Duas ou mais pessoas totalmente focadas em debater temas importantes para a empresa. Em teoria, esse é um ambiente produtivo. Na prática, nem sempre as reuniões trazem benefícios ao ambiente corporativo. O tema inspirou até mesmo um livro do especialista em produtividade Christian Barbosa. Na obra “Estou em reunião”, o autor acabou por pedir-me algumas dicas de Programação Neurolinguística para tirar o maior proveito possível desses encontros.

A primeira delas é ter sempre em mente o propósito da reunião. É preciso formular os objetivos de forma clara e afirmativa: exponha a todos o que será debatido e o que se quer alcançar em vez do que se quer evitar.

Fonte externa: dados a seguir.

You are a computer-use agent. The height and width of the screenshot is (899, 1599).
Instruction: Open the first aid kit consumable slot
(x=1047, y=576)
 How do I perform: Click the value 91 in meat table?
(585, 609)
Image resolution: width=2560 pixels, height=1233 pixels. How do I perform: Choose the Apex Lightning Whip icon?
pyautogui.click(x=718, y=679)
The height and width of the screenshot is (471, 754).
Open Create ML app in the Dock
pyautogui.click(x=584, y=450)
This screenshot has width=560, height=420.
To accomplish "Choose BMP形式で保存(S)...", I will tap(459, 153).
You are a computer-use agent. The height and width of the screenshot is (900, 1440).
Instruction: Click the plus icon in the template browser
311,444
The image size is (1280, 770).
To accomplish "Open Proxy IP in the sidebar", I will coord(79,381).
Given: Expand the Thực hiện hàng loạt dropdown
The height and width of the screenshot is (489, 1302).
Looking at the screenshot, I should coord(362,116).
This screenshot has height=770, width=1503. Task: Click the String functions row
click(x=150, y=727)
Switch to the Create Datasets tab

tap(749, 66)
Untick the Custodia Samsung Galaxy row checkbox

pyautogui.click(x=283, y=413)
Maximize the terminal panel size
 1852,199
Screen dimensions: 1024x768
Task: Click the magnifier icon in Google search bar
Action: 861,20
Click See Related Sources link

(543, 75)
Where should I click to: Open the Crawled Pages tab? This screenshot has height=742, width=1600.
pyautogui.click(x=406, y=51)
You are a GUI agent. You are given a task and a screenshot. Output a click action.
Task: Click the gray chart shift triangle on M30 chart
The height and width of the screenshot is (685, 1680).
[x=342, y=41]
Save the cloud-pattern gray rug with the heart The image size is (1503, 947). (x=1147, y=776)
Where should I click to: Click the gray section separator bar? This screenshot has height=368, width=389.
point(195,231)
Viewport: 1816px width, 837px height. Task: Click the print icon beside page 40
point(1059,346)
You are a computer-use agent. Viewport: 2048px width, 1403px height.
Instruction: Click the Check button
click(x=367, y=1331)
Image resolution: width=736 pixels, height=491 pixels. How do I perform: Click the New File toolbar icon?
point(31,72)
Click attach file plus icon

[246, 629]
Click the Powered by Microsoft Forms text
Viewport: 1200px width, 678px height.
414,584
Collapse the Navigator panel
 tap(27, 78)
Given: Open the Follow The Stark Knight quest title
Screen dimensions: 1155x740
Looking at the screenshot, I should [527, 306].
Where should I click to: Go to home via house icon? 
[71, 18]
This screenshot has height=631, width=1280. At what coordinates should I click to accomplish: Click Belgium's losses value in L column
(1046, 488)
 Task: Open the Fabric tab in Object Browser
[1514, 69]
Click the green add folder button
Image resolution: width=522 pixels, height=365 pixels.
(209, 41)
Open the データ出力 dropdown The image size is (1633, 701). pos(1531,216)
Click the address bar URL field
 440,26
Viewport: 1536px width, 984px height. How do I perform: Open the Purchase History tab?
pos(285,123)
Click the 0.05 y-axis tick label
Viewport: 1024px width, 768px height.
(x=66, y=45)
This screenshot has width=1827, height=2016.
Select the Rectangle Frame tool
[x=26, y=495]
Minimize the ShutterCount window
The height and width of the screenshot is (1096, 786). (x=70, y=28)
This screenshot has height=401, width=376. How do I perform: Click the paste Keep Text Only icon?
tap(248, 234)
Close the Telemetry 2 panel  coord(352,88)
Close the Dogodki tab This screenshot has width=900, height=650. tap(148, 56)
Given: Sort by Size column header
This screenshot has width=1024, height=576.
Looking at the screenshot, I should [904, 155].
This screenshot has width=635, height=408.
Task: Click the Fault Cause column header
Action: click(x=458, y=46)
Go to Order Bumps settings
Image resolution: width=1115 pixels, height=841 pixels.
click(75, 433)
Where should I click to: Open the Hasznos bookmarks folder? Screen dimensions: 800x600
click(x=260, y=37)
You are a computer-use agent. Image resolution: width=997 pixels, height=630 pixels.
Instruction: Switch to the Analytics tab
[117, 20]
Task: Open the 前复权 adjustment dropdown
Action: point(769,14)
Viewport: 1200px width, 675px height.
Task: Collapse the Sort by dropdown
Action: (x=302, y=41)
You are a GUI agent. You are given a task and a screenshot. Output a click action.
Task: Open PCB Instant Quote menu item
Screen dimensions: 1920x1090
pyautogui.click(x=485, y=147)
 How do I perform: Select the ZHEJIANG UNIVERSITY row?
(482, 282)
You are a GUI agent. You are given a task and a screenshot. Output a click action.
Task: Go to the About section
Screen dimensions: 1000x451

O segundo ponto é escolher o elenco desse encontro. Nem todos da empresa precisam estar sempre presentes. Uma dica que pode ajudar: use a regra dos dois terços, ou seja, cada convidado deve ter,pelo menos, informações sobre dois de cada três itens agendados. A regra é flexível quando se trata de uma empresa maior e da quantidade de temas que serão tratados.

Procure manter o rapport e a empatia, e fique atento à linguagem não-verbal. Vá além dela, confirmando suas percepções com base no discurso do outro. Isso porque cada pessoa tem seu jeito próprio de agir e reagir, e isso pode gerar confusões. Perguntar e verificar continua sendo o melhor modo de entender melhor qualquer ação.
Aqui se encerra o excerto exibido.